While I suspect this story will have little appeal to the readers of the Bumpidee reader, I highly recommend it. Williams fashions a riveting and affecting tale while achieving a perfect union of style, content and structure throughout with taught, well-crafted sentences and flawless transitions from one chapter to the next.




Butchers Crossing, on the other hand, is more ambitious in scope, structure and style. Williams uses the western genre to convey the themes of the quashing of youthful idealism, the elective affinity between the romantic idealization of nature and the domination of nature and the precarious and ruinous affect capitalism has upon human life.
Williams tells the story of a naïve Harvard student, who following his interpretation of Emerson goes west to live a life of self-reliance. Williams work incisively depicts how this ideal functioned in the context of manifest destiny and American capitalist imperialist expansion. To live his Emersonian ideal the youth funds a buffalo hunting party. Without ruining the plot the party slaughter an obscene and unnecessary amount of buffalo, fall prey to the cruelty of nature and get fucked over by the precariousness of the market. While many would end such a disillusioning narrative as one of realization—or the even more trite coming of age story—Williams leaves his characters traumatized, yet somehow still determined to carry on. A predicament, that sadly persists, which is why I recommend this excellent and illuminating work.

Tuesday, March 30, 2010

The Road by Cormac McCarthy


Yesterday I read the book and today I saw the movie of The Road. A parable is a story that teaches a moral lesson. Fruits of virtue are reaped when the moral endorsed by the parable is practiced. We know this and we know that the dominant parables throughout history aren't the ones that teach of the glories of cannibalism and rape but instead ones that lead to the simple joys of family life. The Road is a story of the latter kind. A latter day parable. And as such is familiar as it plucks the heart strings of all we hoped for or had as children. The joys of family life. It tells us if we keep trying we will enter back into the fold of the family but it will be bitter sweet to lose those we love. Bitter and sweet. But that the family and society must continue. Otherwise we will just blink out of sight like the million year old light of a million years dead star. And that would be...bad. The haunting image of the shopping cart from The Road lingered with me today in the grocery store. A George Romero-esque anti-consumerist shorthand or just a concise symbol of modern society? Either way, the shopping cart was a cool choice Cormac. (I thought I could get through the whole post without commas but I couldn't...let alone a whole book like McCarthy does!)

Monday, March 29, 2010

No disrespect by Sister Souljah

I've never been really all that certain who Sistah Souljah really was or what she really did. I've never read any of her books, I've never listened to her music. I know she said something during the LA riots which instigated some sort of  racial debate from Bill Clinton, and that I didn't even remember the details of until I looked it up again. Basically she in inconsequential to my life, so for me to read her memoir and be SO touched and SO inspired seems like a rarity.

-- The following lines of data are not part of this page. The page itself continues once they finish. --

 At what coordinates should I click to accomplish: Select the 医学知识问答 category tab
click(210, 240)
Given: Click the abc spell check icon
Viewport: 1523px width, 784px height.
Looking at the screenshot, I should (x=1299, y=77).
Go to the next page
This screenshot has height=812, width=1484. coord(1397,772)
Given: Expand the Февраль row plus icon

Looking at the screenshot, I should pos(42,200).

This Book is an autobiographical look at a few of the more influential relationships that she had in her formative years, starting with her mother. She uses each chapter to better exemplify the love lost in the African American community. While, some of her sociopolitical philosophies I really don't agree with, her ideas made me feel strongly and examine my own experiences. 

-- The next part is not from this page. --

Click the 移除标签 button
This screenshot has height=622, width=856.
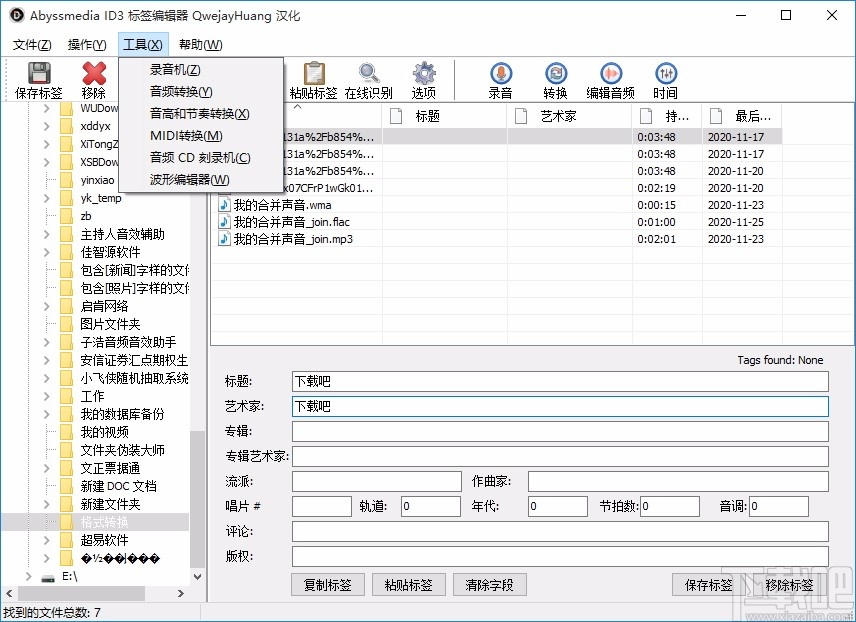789,584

 Her views on homosexuality seem completely ignorant to me.

  "....and even though she had chosen lesbianism for herself, she was still not happy. Nor could I be shaken from my belief that homosexuality, while perhaps offering some individuals relief from their pain, was nevertheless a way of avoiding our people's need to build strong , life-giving and enduring family structures, rooted in our original African culture...."   
In my experience, it seems to me that prejudiced attitudes and limited ideas about love is  what's really ripping family structures apart. Her values and morals lie in the bible and the holy Qur'an, both of those texts have historically been used to impose the interpreted morals of a very select group of people on a very large group of people. It's hard for me to feel that someone would limit there morality to the expressed ideas of a book in this day and age.
She also talks about "mixing races" and how she feels it's an ABOMINATION for black to be with white and vice versa. She touched on this quite a few times in this book. For someone like me, who actually comes from "mixed parents" I'm usually appalled at this mode of thinking. I've heard it before, it sounds like "ku klux krap" to me. But to hear it from her point of view made me almost agree with her especially when she talks about the emotional scarring of a mixed child and the lack of having a strong sense of self because you represent two different places. This is something that really hits home for me,  I'm the only person of color in my immediate family. What that means is while I was a child growing and changing into my body I started to realize that my body is different then everyone else that I'm close to. I also was the punch line to peoples racist jokes, and sometimes the victim of more violently motivated racism. This is because I stick out and I grew up in an ignorant white place. AND NOW I spend so much of my time as an adult justifying my worth and actions because I continue to live in a white and ignorant place.  So many times I've heard comments from people I consider my intellectual peers like "well, you're not that brown" or " just because that guy called you a nigger at that show that doesn't mean you need to be upset about it" and various other things. These statements are usually coming from white men who can easily dismiss these things because they've never had to really defend themselves against racism. And thats what I'm CONSTANTLY surrounded by, white men. Why? because I have a "white" family I've been socialized in a "white" place I'm still at the mercy of this "white" mentality. It can be devaluing and confusing when people in your immediate sphere belittle you're experiences with racism because they "see you as a peer" and they don't have those sorts of problems. This is the first time I've acknowledged that I do, to some degree, feel my self esteem would have benefitted being raised in a place where people looked like me and thought like me. But does such a place exist? I don't know ... but how glorious... a land of Nadias! I call it the princess dome. 
I think that separating the book into chapters that represent the people that touched her is so alluring.  You literally get to watch her grow from a scared and confused child into a self- loving woman. Even after all of the damaging relationships with men that she has, she still remains hopeful and still has love inside of her.  She is obviously a strong woman who, despite personal tragedy has made it her goal to better the lives of the people in her community and speak her mind. This is a powerful female role model. This is a brown feminist fairy tale where, the heroine saves the day and she doesn't find prince charming in the end, she finds out that she is a whole person.

Friday, March 26, 2010

Totally Wired by Simon Reynolds


Totally Wired was published last year, but I just got around to reading it now. As the front cover says, this is the "essential companion" to Reynold's previous book on post-punk, Rip It Up and Start Again, with "Post-Punk Interviews and Overviews." The best way to experience this book is to read it in segments. Pick a few interviews, skim the rest. Then when you have some time, really sink into it and read it from beginning to end. There is a logical sequence to the chapters, and so it helps to read them in order. But it's also great to read chapters randomly. There are interviews in the beginning and then some extra chapters with writings from Reynolds that weren't in Rip It Up and Start Again or are re-workings. Totally Wired works well by itself or as an extension of Rip It Up.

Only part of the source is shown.